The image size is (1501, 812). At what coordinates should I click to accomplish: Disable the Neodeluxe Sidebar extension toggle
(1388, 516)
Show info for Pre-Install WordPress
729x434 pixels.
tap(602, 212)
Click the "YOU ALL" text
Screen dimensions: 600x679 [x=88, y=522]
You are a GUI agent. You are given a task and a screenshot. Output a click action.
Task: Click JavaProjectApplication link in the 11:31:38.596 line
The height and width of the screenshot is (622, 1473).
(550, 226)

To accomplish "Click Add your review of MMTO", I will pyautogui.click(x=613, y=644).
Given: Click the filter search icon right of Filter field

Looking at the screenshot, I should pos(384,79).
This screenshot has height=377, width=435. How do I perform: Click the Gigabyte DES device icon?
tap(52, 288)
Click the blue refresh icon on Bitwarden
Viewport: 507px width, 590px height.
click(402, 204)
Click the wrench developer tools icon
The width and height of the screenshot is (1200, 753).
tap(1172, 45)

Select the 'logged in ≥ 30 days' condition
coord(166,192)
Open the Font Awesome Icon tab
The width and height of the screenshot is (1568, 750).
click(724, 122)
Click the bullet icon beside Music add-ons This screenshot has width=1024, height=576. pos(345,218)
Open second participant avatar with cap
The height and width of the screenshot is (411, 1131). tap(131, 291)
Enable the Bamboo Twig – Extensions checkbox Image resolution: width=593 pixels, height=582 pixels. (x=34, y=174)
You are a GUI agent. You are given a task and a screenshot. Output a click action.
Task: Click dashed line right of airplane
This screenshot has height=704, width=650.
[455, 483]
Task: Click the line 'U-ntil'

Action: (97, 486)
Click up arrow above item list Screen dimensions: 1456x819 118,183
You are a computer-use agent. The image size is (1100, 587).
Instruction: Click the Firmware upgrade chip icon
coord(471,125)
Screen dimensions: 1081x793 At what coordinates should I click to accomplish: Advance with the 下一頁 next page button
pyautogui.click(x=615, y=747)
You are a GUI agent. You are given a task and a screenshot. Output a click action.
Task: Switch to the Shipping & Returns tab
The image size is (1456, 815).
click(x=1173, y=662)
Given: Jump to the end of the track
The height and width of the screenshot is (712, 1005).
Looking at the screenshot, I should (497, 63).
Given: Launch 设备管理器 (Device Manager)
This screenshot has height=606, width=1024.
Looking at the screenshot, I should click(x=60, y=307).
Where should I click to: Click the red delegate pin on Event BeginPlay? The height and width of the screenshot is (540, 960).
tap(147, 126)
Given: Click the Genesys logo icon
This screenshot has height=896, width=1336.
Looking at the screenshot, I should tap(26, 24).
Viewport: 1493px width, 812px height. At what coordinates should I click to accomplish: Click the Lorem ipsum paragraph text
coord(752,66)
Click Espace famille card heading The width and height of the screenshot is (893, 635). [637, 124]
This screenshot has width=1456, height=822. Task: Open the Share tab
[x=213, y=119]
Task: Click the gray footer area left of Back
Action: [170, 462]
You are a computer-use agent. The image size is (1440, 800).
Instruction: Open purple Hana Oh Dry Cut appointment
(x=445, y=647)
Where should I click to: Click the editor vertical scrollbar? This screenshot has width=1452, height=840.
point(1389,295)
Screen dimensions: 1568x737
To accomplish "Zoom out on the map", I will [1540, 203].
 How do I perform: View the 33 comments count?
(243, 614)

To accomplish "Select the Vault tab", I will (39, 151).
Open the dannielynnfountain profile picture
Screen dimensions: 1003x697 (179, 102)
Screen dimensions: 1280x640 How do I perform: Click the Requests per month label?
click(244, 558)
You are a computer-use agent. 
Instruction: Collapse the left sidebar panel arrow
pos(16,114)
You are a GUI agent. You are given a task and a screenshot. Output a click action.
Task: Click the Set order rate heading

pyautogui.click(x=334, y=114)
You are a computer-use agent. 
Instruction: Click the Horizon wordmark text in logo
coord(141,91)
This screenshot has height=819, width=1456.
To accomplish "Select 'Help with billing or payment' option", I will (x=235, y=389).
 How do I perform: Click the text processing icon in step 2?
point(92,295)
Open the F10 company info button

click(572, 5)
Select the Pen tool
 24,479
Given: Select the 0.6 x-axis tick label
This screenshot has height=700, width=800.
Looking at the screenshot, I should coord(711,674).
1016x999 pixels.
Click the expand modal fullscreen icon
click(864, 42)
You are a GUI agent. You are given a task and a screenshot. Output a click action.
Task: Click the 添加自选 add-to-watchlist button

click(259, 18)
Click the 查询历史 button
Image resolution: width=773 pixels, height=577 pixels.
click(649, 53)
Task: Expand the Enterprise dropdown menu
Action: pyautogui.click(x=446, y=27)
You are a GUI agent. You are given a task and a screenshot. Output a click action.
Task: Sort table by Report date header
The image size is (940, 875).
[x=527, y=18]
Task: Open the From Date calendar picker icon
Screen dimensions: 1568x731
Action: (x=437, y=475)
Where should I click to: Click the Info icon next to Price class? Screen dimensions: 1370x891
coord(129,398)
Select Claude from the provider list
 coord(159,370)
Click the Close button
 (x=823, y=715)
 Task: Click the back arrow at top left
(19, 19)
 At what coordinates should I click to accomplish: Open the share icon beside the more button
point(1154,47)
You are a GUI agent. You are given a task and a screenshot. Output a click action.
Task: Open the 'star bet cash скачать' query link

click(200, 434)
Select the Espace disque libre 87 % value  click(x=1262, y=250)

- - - - -

# TASK:
Retype the records above exactly as they appear.

# ANSWER BOX:
The image size is (1501, 812). At what coordinates should I click to accomplish: Disable the Neodeluxe Sidebar extension toggle
(1388, 516)
Show info for Pre-Install WordPress
729x434 pixels.
tap(602, 212)
Click the "YOU ALL" text
Screen dimensions: 600x679 [x=88, y=522]
You are a GUI agent. You are given a task and a screenshot. Output a click action.
Task: Click JavaProjectApplication link in the 11:31:38.596 line
The height and width of the screenshot is (622, 1473).
(550, 226)

To accomplish "Click Add your review of MMTO", I will pyautogui.click(x=613, y=644).
Given: Click the filter search icon right of Filter field

Looking at the screenshot, I should pos(384,79).
This screenshot has height=377, width=435. How do I perform: Click the Gigabyte DES device icon?
tap(52, 288)
Click the blue refresh icon on Bitwarden
Viewport: 507px width, 590px height.
click(402, 204)
Click the wrench developer tools icon
The width and height of the screenshot is (1200, 753).
tap(1172, 45)

Select the 'logged in ≥ 30 days' condition
coord(166,192)
Open the Font Awesome Icon tab
The width and height of the screenshot is (1568, 750).
click(724, 122)
Click the bullet icon beside Music add-ons This screenshot has width=1024, height=576. pos(345,218)
Open second participant avatar with cap
The height and width of the screenshot is (411, 1131). tap(131, 291)
Enable the Bamboo Twig – Extensions checkbox Image resolution: width=593 pixels, height=582 pixels. (x=34, y=174)
You are a GUI agent. You are given a task and a screenshot. Output a click action.
Task: Click dashed line right of airplane
This screenshot has height=704, width=650.
[455, 483]
Task: Click the line 'U-ntil'

Action: (97, 486)
Click up arrow above item list Screen dimensions: 1456x819 118,183
You are a computer-use agent. The image size is (1100, 587).
Instruction: Click the Firmware upgrade chip icon
coord(471,125)
Screen dimensions: 1081x793 At what coordinates should I click to accomplish: Advance with the 下一頁 next page button
pyautogui.click(x=615, y=747)
You are a GUI agent. You are given a task and a screenshot. Output a click action.
Task: Switch to the Shipping & Returns tab
The image size is (1456, 815).
click(x=1173, y=662)
Given: Jump to the end of the track
The height and width of the screenshot is (712, 1005).
Looking at the screenshot, I should (497, 63).
Given: Launch 设备管理器 (Device Manager)
This screenshot has height=606, width=1024.
Looking at the screenshot, I should click(x=60, y=307).
Where should I click to: Click the red delegate pin on Event BeginPlay? The height and width of the screenshot is (540, 960).
tap(147, 126)
Given: Click the Genesys logo icon
This screenshot has height=896, width=1336.
Looking at the screenshot, I should tap(26, 24).
Viewport: 1493px width, 812px height. At what coordinates should I click to accomplish: Click the Lorem ipsum paragraph text
coord(752,66)
Click Espace famille card heading The width and height of the screenshot is (893, 635). [637, 124]
This screenshot has width=1456, height=822. Task: Open the Share tab
[x=213, y=119]
Task: Click the gray footer area left of Back
Action: [170, 462]
You are a computer-use agent. The image size is (1440, 800).
Instruction: Open purple Hana Oh Dry Cut appointment
(x=445, y=647)
Where should I click to: Click the editor vertical scrollbar? This screenshot has width=1452, height=840.
point(1389,295)
Screen dimensions: 1568x737
To accomplish "Zoom out on the map", I will [1540, 203].
 How do I perform: View the 33 comments count?
(243, 614)

To accomplish "Select the Vault tab", I will (39, 151).
Open the dannielynnfountain profile picture
Screen dimensions: 1003x697 (179, 102)
Screen dimensions: 1280x640 How do I perform: Click the Requests per month label?
click(244, 558)
You are a computer-use agent. 
Instruction: Collapse the left sidebar panel arrow
pos(16,114)
You are a GUI agent. You are given a task and a screenshot. Output a click action.
Task: Click the Set order rate heading

pyautogui.click(x=334, y=114)
You are a computer-use agent. 
Instruction: Click the Horizon wordmark text in logo
coord(141,91)
This screenshot has height=819, width=1456.
To accomplish "Select 'Help with billing or payment' option", I will (x=235, y=389).
 How do I perform: Click the text processing icon in step 2?
point(92,295)
Open the F10 company info button

click(572, 5)
Select the Pen tool
 24,479
Given: Select the 0.6 x-axis tick label
This screenshot has height=700, width=800.
Looking at the screenshot, I should coord(711,674).
1016x999 pixels.
Click the expand modal fullscreen icon
click(864, 42)
You are a GUI agent. You are given a task and a screenshot. Output a click action.
Task: Click the 添加自选 add-to-watchlist button

click(259, 18)
Click the 查询历史 button
Image resolution: width=773 pixels, height=577 pixels.
click(649, 53)
Task: Expand the Enterprise dropdown menu
Action: pyautogui.click(x=446, y=27)
You are a GUI agent. You are given a task and a screenshot. Output a click action.
Task: Sort table by Report date header
The image size is (940, 875).
[x=527, y=18]
Task: Open the From Date calendar picker icon
Screen dimensions: 1568x731
Action: (x=437, y=475)
Where should I click to: Click the Info icon next to Price class? Screen dimensions: 1370x891
coord(129,398)
Select Claude from the provider list
 coord(159,370)
Click the Close button
 (x=823, y=715)
 Task: Click the back arrow at top left
(19, 19)
 At what coordinates should I click to accomplish: Open the share icon beside the more button
point(1154,47)
You are a GUI agent. You are given a task and a screenshot. Output a click action.
Task: Open the 'star bet cash скачать' query link

click(200, 434)
Select the Espace disque libre 87 % value  click(x=1262, y=250)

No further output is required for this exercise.